A Fair Deal for Wakefield NOW
Vote on April 28th, 2026
A Fair Deal for Wakefield NOW
Vote on April 28th, 2026
We're in a housing crisis.
This is certainly no secret to most of us. Housing prices and rents have skyrocketed as wage growth has stagnated and housing production continues to miss demand. It's particularly painful for young people like me, who are struggling to make ends meet, but the struggle crosses all boundaries of age, background, or beliefs.
Wakefield must build truly affordable housing, we must build it soon, and we must build it ethically.
Most "affordable housing" in Wakefield is set at 80% of the Average Median Income for the area (AMI), which for us is $92,640 for a single person. 80% of that is $74,112. That's not what most of the people I know are making. When we consider that "affordable" rents are set at 30% of income, we get almost $2,000 per month for a single bedroom. The picture is even worse for couples and families, or anyone who needs more than one bedroom for any reason. Oh, and don't forget to add utilities onto that.
We can push for better.
Housing is one piece of the larger affordability equation. Beyond personal finances, more units and more people mean more revenue, which is particularly important as we face a coming municipal deficit, due to a lack of federal funding and slowing growth.
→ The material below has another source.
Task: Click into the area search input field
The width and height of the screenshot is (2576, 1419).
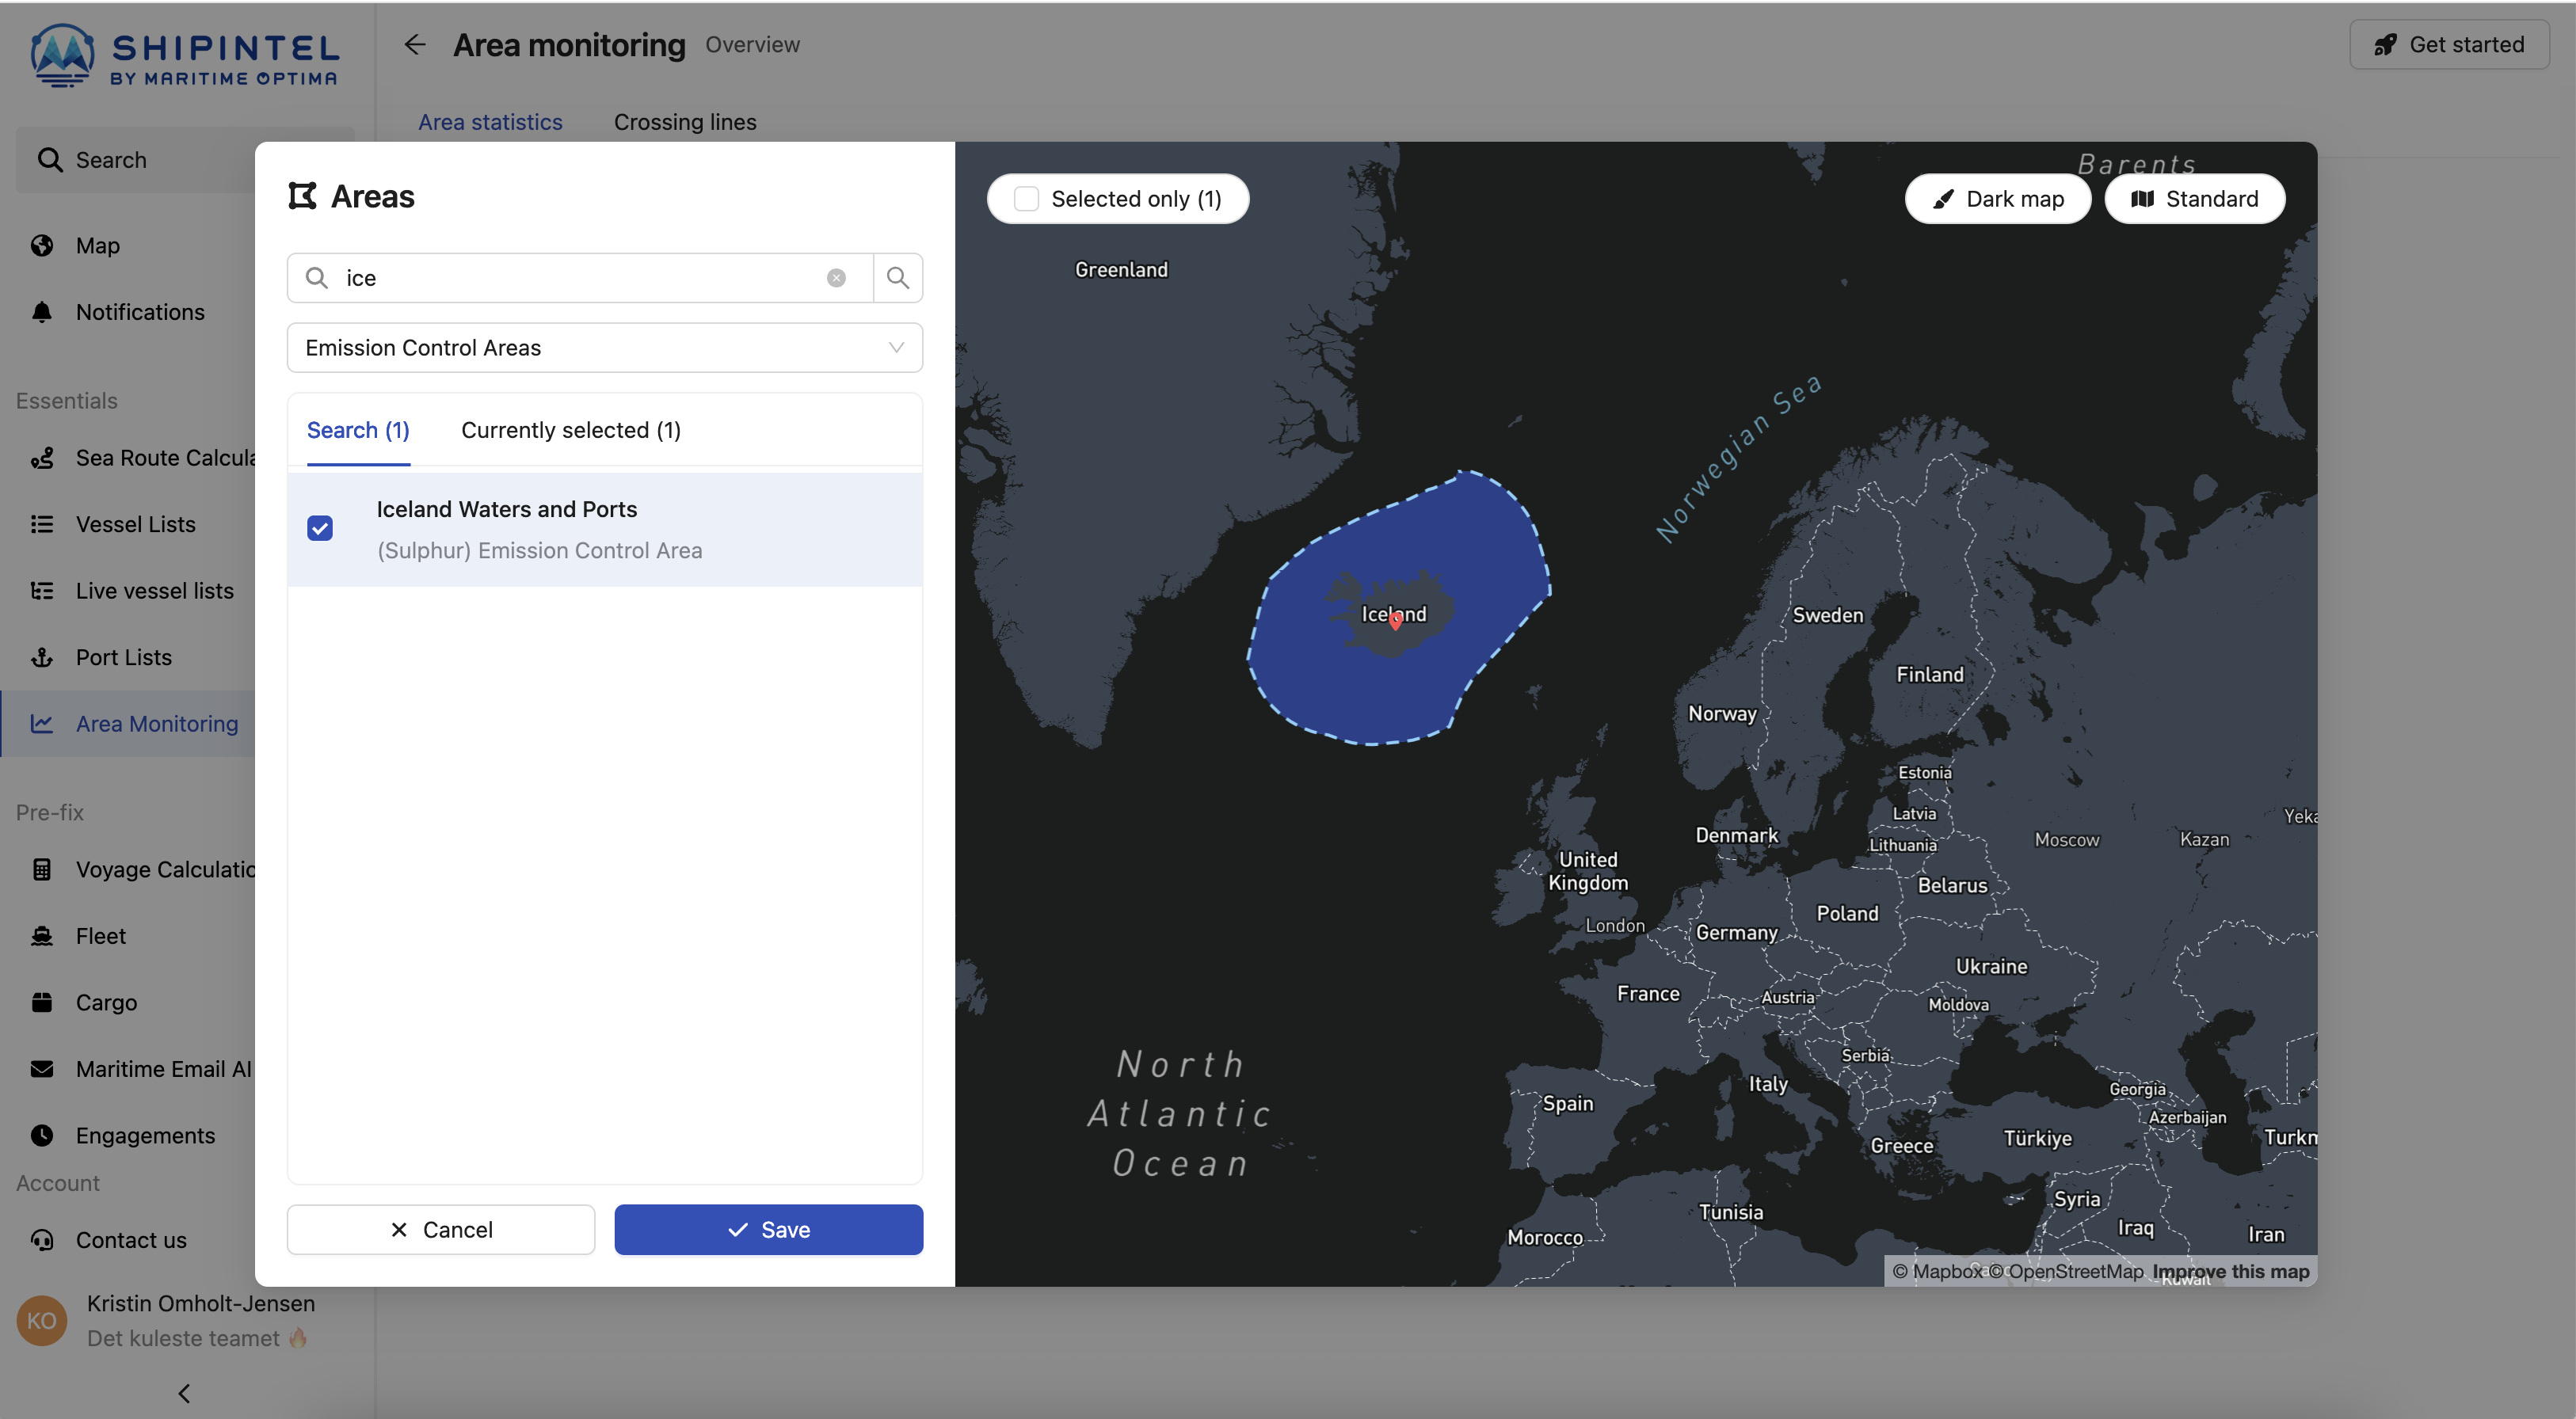Action: click(x=580, y=278)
Downtown Wakefield has suffered for too long.
We're all painfully familiar with the abandoned storefronts and business closures that plague our downtown area. The strip across from the Americal Civic Center has sat abandoned for around two decades. The recent closure of Brother's Deli was just plain heartbreaking.
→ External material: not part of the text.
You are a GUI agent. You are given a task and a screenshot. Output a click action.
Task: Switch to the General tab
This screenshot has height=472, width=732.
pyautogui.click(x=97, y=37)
There are a lot of reasons for the situation. Some of it has to do with landlord barons, who have swaths of downtown property in their chokehold. We've been unable to pass policies which penalize commercial landlords for long-term vacancies, let alone make the facades look marginally cleaner.
We need to enact policies which seriously discourage long-term abandonment of commercial property.
Some of it also has to do with property tax. Massachusetts famously lacks meaningful home rule for its towns and cities. We have very little control over our taxes: just look at the towns around us, constantly pushing back and forth on tax overrides. Why? Because the only significant taxation tool the state allows them to use is the property tax. And our "solution" to this problem in the 70's was the state lottery... which essentially acts as a regressive tax on the working class. So, even well-meaning, small landlords feel the need to raise rents through the roof to meet the escalating property taxes.
Maura Healey recently gave an inch on home rule to get her housing plan started. We need to take the mile. We need to gather together with other towns and exert our collective political pressure on the state. We need to file home-rule petitions so that we can use other taxation tools.
This is another piece of the affordability equation. Property taxes, of course, hit homeowners hard. It's a key aspect of the housing cost crisis. With home rule, we can take the pressure off of homeowners and place it elsewhere.
We need young voices.
Wakefield has been fortunate to have a history of Town Councilors who care deeply about the town. But, historically, the Council has been a rotating door of the same kind of people: well-connected, middle-class, number crunchers at the middle or end point of their careers, and who can comfortably step up to a demanding and unpaid position.
On a 7 person board, we should have at least one person who can represent the rest of us.
As a young, cost-burdened renter, retail manager, and graduate student, I know the pain of trying to achieve the American Dream in this modern era. I feel that it is my civic duty to represent the many people just like me in Wakefield. The struggles we all face in life are collective struggles; we must fight them TOGETHER, and we need elected leaders who can pave the way for progress.
My perspective as a young person includes prioritizing housing availability and long-term affordability. It includes opposing any data centers that are eying out town (which is a prime target for them) so that they don't steal our water, pollute our community, destroy our roads, and more. It includes treating the environmental and global heating crisis as an immediate crisis. It includes defending our friends, family and neighbors from violent injustice.
And it includes rejecting the status quo when it just doesn't work for us.
Join me to "Break the Cycle" and fight for change in Wakefield!